**Your objective:**
The data that follows is to be copied exactly, with each image removed.

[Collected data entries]

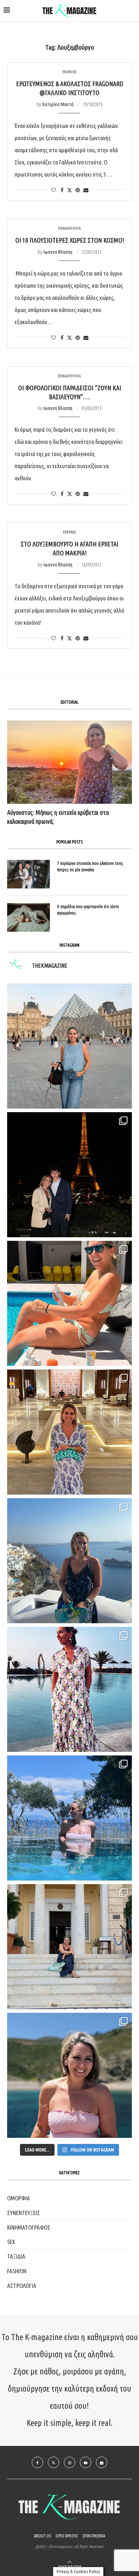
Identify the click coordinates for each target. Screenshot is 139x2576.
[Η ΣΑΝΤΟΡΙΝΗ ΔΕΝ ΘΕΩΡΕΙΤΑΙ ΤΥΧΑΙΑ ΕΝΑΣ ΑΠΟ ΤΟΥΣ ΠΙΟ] (69, 1560)
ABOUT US (42, 2535)
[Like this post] (53, 190)
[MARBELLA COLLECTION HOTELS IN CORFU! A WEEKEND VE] (69, 1818)
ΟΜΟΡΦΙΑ (18, 2198)
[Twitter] (53, 2462)
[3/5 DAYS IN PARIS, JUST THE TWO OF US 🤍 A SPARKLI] (69, 1174)
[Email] (101, 2462)
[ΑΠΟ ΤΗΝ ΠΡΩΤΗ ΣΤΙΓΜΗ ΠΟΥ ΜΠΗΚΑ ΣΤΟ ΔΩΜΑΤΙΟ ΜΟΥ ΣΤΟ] (69, 1689)
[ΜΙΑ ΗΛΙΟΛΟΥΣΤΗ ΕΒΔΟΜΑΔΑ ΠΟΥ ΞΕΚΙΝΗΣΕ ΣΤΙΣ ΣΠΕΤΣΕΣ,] (69, 1946)
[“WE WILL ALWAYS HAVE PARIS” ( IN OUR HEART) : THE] (69, 1046)
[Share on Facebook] (62, 190)
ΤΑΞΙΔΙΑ (16, 2256)
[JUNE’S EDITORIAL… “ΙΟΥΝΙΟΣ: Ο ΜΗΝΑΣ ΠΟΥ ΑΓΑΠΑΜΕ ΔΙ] (69, 2075)
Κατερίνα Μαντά (57, 104)
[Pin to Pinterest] (78, 190)
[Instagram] (69, 2462)
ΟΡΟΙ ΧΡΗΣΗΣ (67, 2535)
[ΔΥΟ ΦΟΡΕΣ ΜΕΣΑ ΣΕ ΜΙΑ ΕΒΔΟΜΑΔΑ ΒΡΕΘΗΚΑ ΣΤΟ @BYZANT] (69, 1432)
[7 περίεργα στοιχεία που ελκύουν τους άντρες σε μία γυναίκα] (28, 874)
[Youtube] (85, 2462)
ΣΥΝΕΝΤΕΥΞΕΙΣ (23, 2212)
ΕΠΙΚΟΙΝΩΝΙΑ (94, 2535)
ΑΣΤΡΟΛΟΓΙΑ (21, 2285)
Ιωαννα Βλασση (57, 252)
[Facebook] (37, 2462)
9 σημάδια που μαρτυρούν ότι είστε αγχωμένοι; (88, 909)
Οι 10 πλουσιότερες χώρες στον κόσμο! (69, 240)
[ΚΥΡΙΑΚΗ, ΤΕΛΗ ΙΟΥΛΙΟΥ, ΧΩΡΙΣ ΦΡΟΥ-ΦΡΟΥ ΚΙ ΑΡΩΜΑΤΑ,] (69, 1303)
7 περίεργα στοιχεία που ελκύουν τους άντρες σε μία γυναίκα (90, 866)
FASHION (16, 2271)
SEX (11, 2241)
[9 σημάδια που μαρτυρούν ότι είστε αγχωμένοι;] (28, 917)
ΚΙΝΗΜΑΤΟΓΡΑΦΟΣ (28, 2227)
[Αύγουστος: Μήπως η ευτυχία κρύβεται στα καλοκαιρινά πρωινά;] (69, 762)
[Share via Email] (85, 190)
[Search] (131, 11)
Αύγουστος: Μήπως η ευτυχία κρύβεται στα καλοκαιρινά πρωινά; (58, 817)
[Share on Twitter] (69, 190)
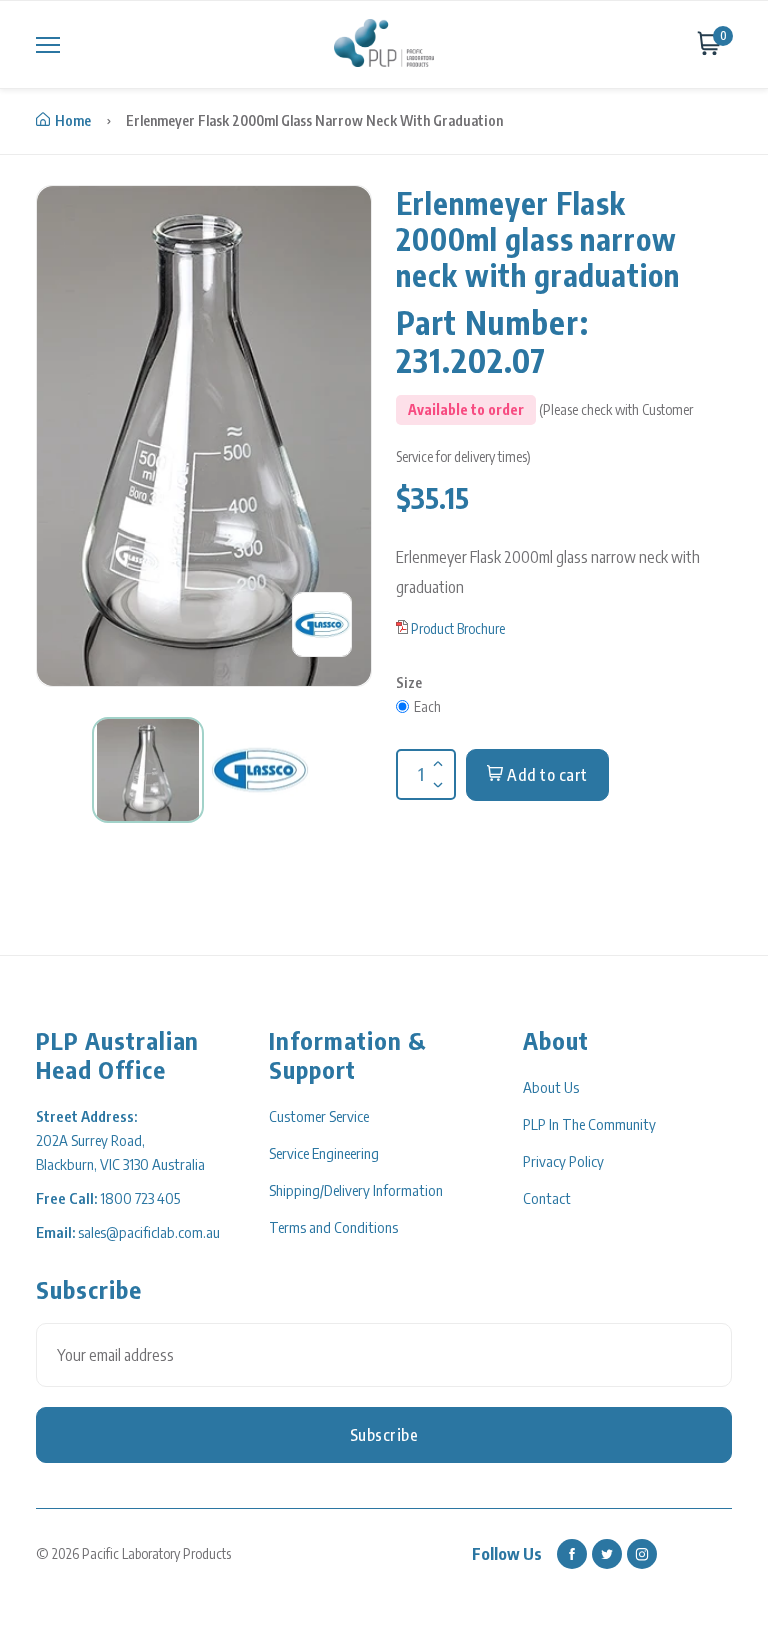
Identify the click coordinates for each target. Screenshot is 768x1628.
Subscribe (384, 1435)
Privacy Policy (563, 1161)
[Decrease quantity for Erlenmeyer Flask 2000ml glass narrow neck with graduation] (436, 772)
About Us (551, 1087)
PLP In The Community (589, 1124)
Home (73, 120)
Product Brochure (458, 628)
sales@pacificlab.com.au (149, 1232)
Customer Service (319, 1116)
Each (427, 706)
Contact (547, 1198)
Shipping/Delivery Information (356, 1190)
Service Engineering (324, 1153)
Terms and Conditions (333, 1227)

**Task response:**
Identify the click coordinates for each target. Screenshot is 139x2576.
[Η ΣΑΝΤΟΡΙΝΗ ΔΕΝ ΘΕΩΡΕΙΤΑΙ ΤΥΧΑΙΑ ΕΝΑΣ ΑΠΟ ΤΟΥΣ ΠΙΟ] (69, 1560)
ABOUT US (42, 2535)
[Like this post] (53, 190)
[MARBELLA COLLECTION HOTELS IN CORFU! A WEEKEND VE] (69, 1818)
ΟΜΟΡΦΙΑ (18, 2198)
[Twitter] (53, 2462)
[3/5 DAYS IN PARIS, JUST THE TWO OF US 🤍 A SPARKLI] (69, 1174)
[Email] (101, 2462)
[ΑΠΟ ΤΗΝ ΠΡΩΤΗ ΣΤΙΓΜΗ ΠΟΥ ΜΠΗΚΑ ΣΤΟ ΔΩΜΑΤΙΟ ΜΟΥ ΣΤΟ] (69, 1689)
[ΜΙΑ ΗΛΙΟΛΟΥΣΤΗ ΕΒΔΟΜΑΔΑ ΠΟΥ ΞΕΚΙΝΗΣΕ ΣΤΙΣ ΣΠΕΤΣΕΣ,] (69, 1946)
[“WE WILL ALWAYS HAVE PARIS” ( IN OUR HEART) : THE] (69, 1046)
[Share on Facebook] (62, 190)
ΤΑΞΙΔΙΑ (16, 2256)
[JUNE’S EDITORIAL… “ΙΟΥΝΙΟΣ: Ο ΜΗΝΑΣ ΠΟΥ ΑΓΑΠΑΜΕ ΔΙ] (69, 2075)
Κατερίνα Μαντά (57, 104)
[Pin to Pinterest] (78, 190)
[Instagram] (69, 2462)
ΟΡΟΙ ΧΡΗΣΗΣ (67, 2535)
[ΔΥΟ ΦΟΡΕΣ ΜΕΣΑ ΣΕ ΜΙΑ ΕΒΔΟΜΑΔΑ ΒΡΕΘΗΚΑ ΣΤΟ @BYZANT] (69, 1432)
[7 περίεργα στοιχεία που ελκύουν τους άντρες σε μία γυναίκα] (28, 874)
[Youtube] (85, 2462)
ΣΥΝΕΝΤΕΥΞΕΙΣ (23, 2212)
ΕΠΙΚΟΙΝΩΝΙΑ (94, 2535)
ΑΣΤΡΟΛΟΓΙΑ (21, 2285)
Ιωαννα Βλασση (57, 252)
[Facebook] (37, 2462)
9 σημάδια που μαρτυρούν ότι είστε αγχωμένοι; (88, 909)
Οι 10 πλουσιότερες χώρες στον κόσμο! (69, 240)
[ΚΥΡΙΑΚΗ, ΤΕΛΗ ΙΟΥΛΙΟΥ, ΧΩΡΙΣ ΦΡΟΥ-ΦΡΟΥ ΚΙ ΑΡΩΜΑΤΑ,] (69, 1303)
7 περίεργα στοιχεία που ελκύουν τους άντρες σε μία γυναίκα (90, 866)
FASHION (16, 2271)
SEX (11, 2241)
[9 σημάδια που μαρτυρούν ότι είστε αγχωμένοι;] (28, 917)
ΚΙΝΗΜΑΤΟΓΡΑΦΟΣ (28, 2227)
[Αύγουστος: Μήπως η ευτυχία κρύβεται στα καλοκαιρινά πρωινά;] (69, 762)
[Share via Email] (85, 190)
[Search] (131, 11)
Αύγουστος: Μήπως η ευτυχία κρύβεται στα καλοκαιρινά πρωινά; (58, 817)
[Share on Twitter] (69, 190)
Identify the click coordinates for each target. Screenshot is 768x1628.
Subscribe (384, 1435)
Privacy Policy (563, 1161)
[Decrease quantity for Erlenmeyer Flask 2000ml glass narrow neck with graduation] (436, 772)
About Us (551, 1087)
PLP In The Community (589, 1124)
Home (73, 120)
Product Brochure (458, 628)
sales@pacificlab.com.au (149, 1232)
Customer Service (319, 1116)
Each (427, 706)
Contact (547, 1198)
Shipping/Delivery Information (356, 1190)
Service Engineering (324, 1153)
Terms and Conditions (333, 1227)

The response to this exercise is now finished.